KKR first expressed interest in Phoenix about a year ago.
Pharmaceutical wholesaler McKesson and pharmacy
benefit manager Medco, both U.S.-based, have also
expressed an interest in Phoenix, a separate source said.
All eyes are now on generic-drug maker Ratiopharm, which
Ludwig Merckle has put up for sale as part of concessions his
late father, Adolph Merckle, made to creditors.
Only a Ratiopharm deal value of about 3 billion euros,
including debt, would give Merckle the financial clout to keep
Phoenix completely under his control, the sources said.
The bid from Actavis, backed by its main lender Deutsche
Bank, is the only one said to have reached that
level, while offers from rivals Teva and Pfizer have fallen short so far.
But Actavis' campaign is seen as an uphill struggle because
the Icelandic generics maker is burdened by more than 5 billion
euros in debt, most of which was provided by Deutsche.
Germany's largest bank would either have to convert some of
its debt in Actavis into equity, or find a partner on short
notice to provide more equity funding, several of the sources
said.
A spokeswoman for the Merckle family declined to comment as
did spokespeople for Deutsche Bank and KKR.
A last round of binding bids is due around the end of March
and Teva and Pfizer are regarded as determined contenders,
eyeing a fast track into the world's second-largest generics
market.
"The Merckle family is in a good starting position for talks
over Phoenix after the Ratiopharm sale," one of the sources said.

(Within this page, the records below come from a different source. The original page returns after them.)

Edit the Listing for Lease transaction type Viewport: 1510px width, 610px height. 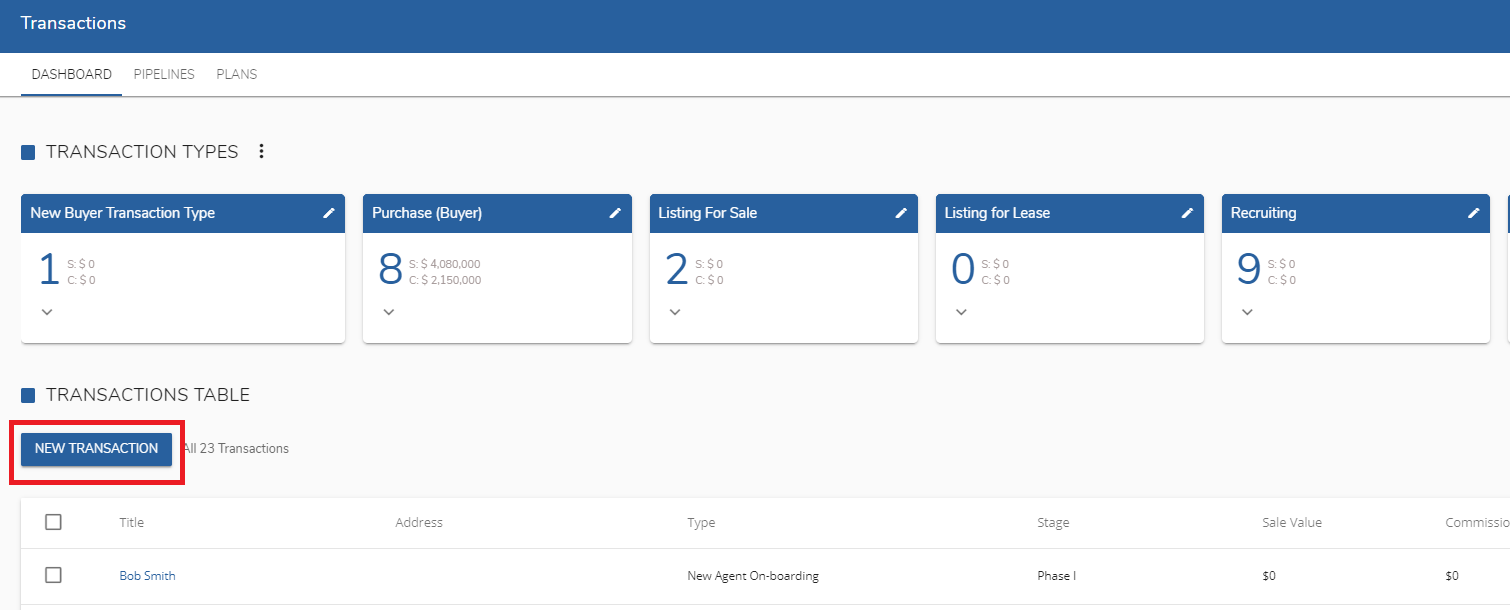pyautogui.click(x=1187, y=213)
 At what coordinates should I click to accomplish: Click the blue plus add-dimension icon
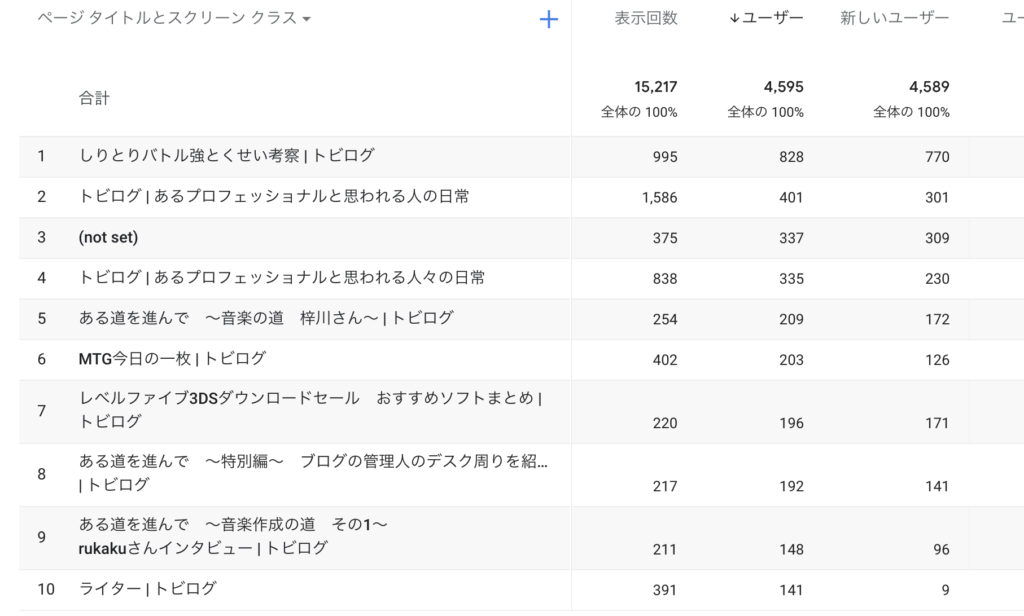pyautogui.click(x=548, y=19)
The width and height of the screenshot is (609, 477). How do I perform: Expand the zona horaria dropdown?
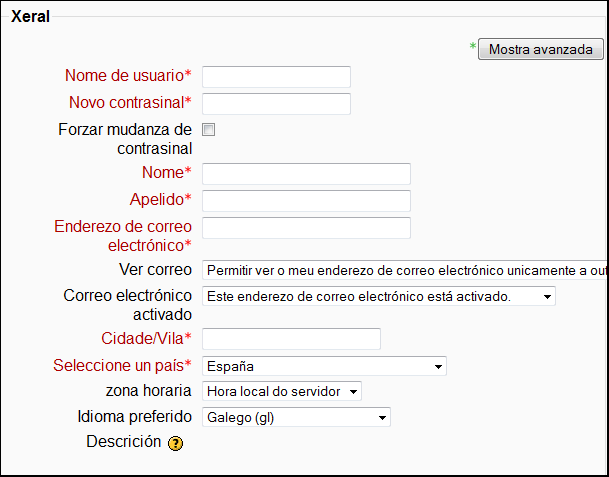(x=281, y=391)
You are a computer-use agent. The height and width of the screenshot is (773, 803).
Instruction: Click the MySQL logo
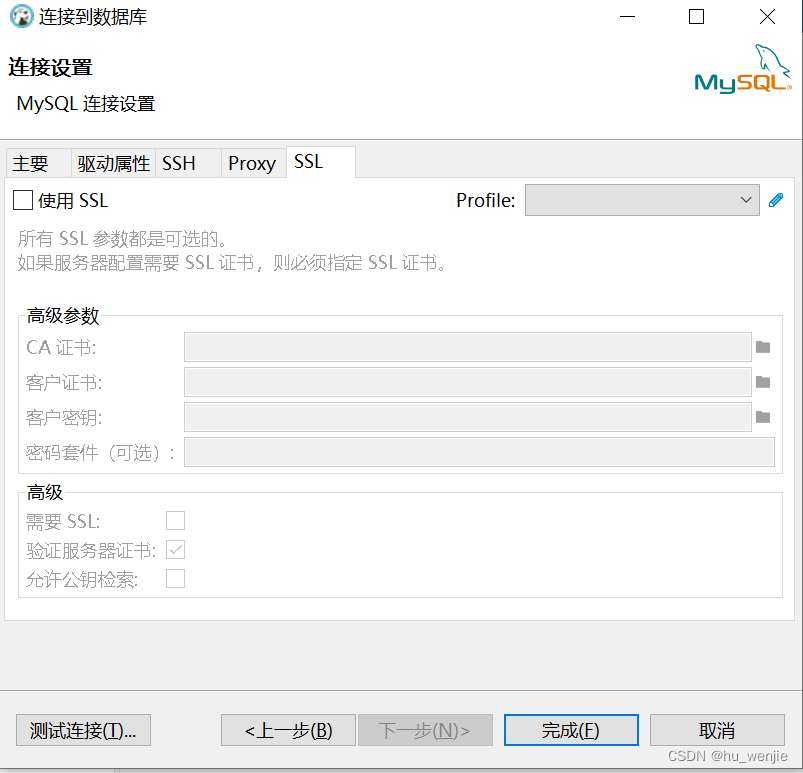click(741, 66)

Ratiopharm is vying with Stada for second place
among Germany's largest generic-drug makers, trailing the Hexal
generics business of Swiss drug major Novartis NOVN.V.
Adolf Merckle founded Ratiopharm in 1973, the first to
introduce generics in Germany. The family patriarch threw
himself in front of a train in January 2009 after ceding control
of his business empire to lenders during the financial crisis.
His oldest son Ludwig is overseeing the breakup of the
conglomerate.
A recovery in financial markets has helped Merckle raise more
than 2 billion euros by placing a majority stake in Germany's
HeidelbergCement on the stock market.
He also fetched more than 400 million euros from selling
Ratiopharm's Swiss sister company Mepha to U.S. drugmaker
Cephalon
He is now scrambling to retain control over Phoenix, a
minority stake in HeidelbergCement and smaller assets such as
Kaessbohrer, a maker of snow-grooming vehicles.
Phoenix has annual sales of more than 20 billion euros,
slightly less than German-listed rival Celesio, which
has a market value of 3.9 billion euros.